Content uploaded by Nirmal Patel

Author content

All content in this area was uploaded by Nirmal Patel on Feb 26, 2019

Content may be subject to copyright.

Using Curriculum Pacing in LearnSphere to Visualize

Student Learning Trajectories

Nirmal Patel

Playpower Labs

India

nirmal@playpowerlabs.com

Parth Agrawal

Playpower Labs

India

Dhaval Prajapati

Playpower Labs

India

Derek Lomas

Delft Institute of Technology

Netherlands

j.d.lomas@tudelft.nl

Saumya Mehta

Playpower Labs

India

ABSTRACT

We propose to build a Curriculum Pacing workflow component in

the LearnSphere environment. Curriculum Pacing is a way to

visualize student learning trajectories through curriculum data. It

is a visual learning analytic method that allows its users to

observe how students interacted with curriculum topics over time,

which modules of the curriculum were visited by students over

and over, and when in time students interacted with previously

seen content. The pacing visualization is useful for data-driven

decision making for multiple stakeholders in education. EDM

researchers can use pacing plots to build hypotheses about student

learning behavior. Instructors and curriculum coordinators can

ensure that their students are moving at an expected pace and

identify content areas that are being difficult for their students,

instructional designers can look at how students are moving

through the curriculum and compare it to their expectations, and

potentially, data scientists and machine learning engineers can see

if there is enough variation in data to drive content

recommendation algorithms.

Keywords

Sequence Visualization, Learning Analytics, Curriculum Pacing

1.!INTRODUCTION

Learning analytics researchers are increasing their use of temporal

student data to understand what patterns of student behavior are

correlated with desirable outcomes.
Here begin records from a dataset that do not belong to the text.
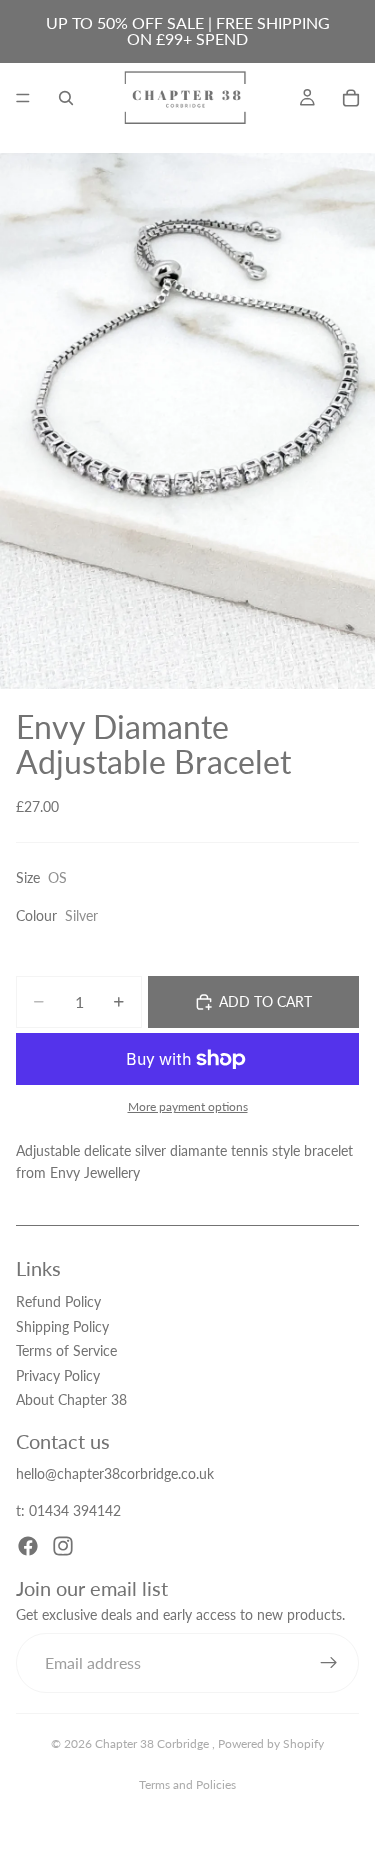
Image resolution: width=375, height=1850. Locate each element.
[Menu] (23, 98)
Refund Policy (58, 1301)
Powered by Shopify (271, 1743)
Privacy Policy (58, 1374)
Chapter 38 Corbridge (153, 1743)
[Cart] (351, 98)
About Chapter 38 (71, 1399)
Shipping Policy (62, 1325)
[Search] (66, 98)
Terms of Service (66, 1350)
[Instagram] (63, 1546)
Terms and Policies (187, 1784)
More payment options (188, 1106)
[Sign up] (329, 1662)
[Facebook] (28, 1546)
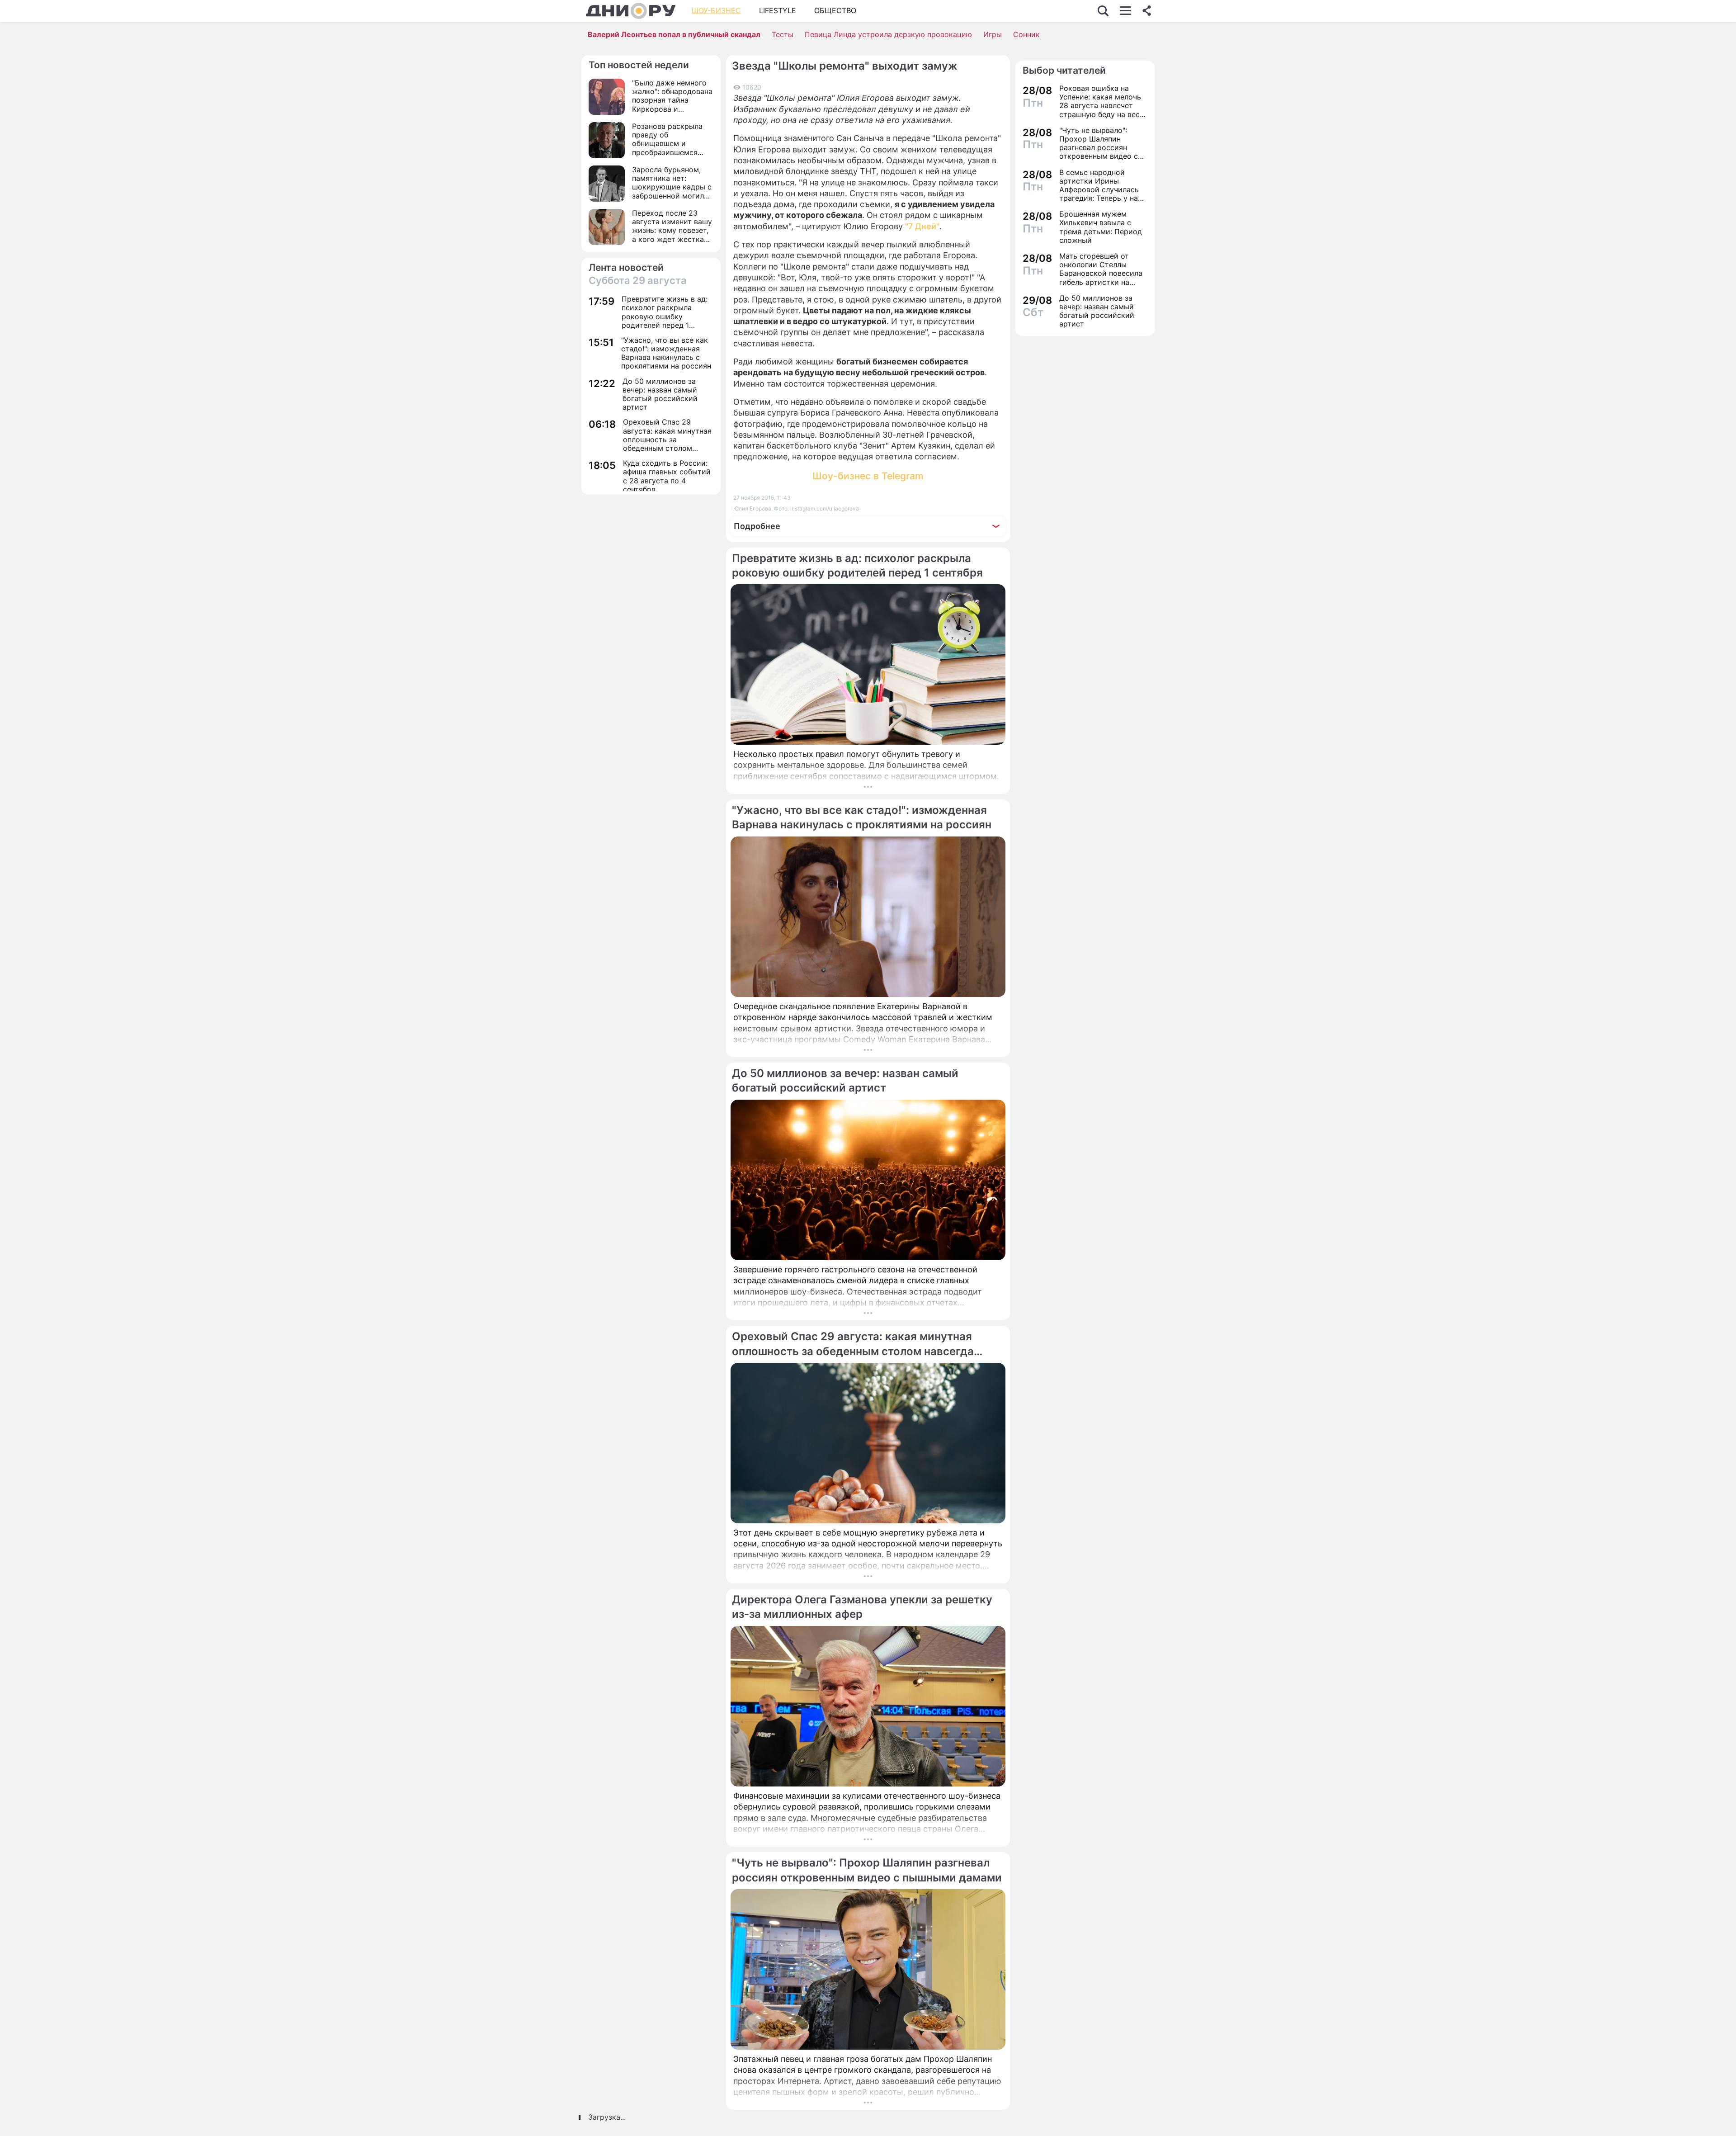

Analysis of student learning

processes is becoming easier by using tools such as frequent

pattern mining [1], process mining [1], and very recently, a new

method called Curriculum Pacing [2]. There are many challenges

when it comes to understanding student learning trajectories,

because of the combinatorial explosion of the possible learning

sequences in simple settings. For example, if an intelligent tutor

allows for 10 possible student actions, and if students can take up

to 100 different actions, this permits 10010 different possible

student learning trajectories. Although in practice, we find that

only a small fraction of these possibilities occur. Even then,

approaches such as sequence clustering have to be used to

aggregate similar student behavior [2, 3]. In a nutshell, temporal

student data are complex and difficult to make sense of.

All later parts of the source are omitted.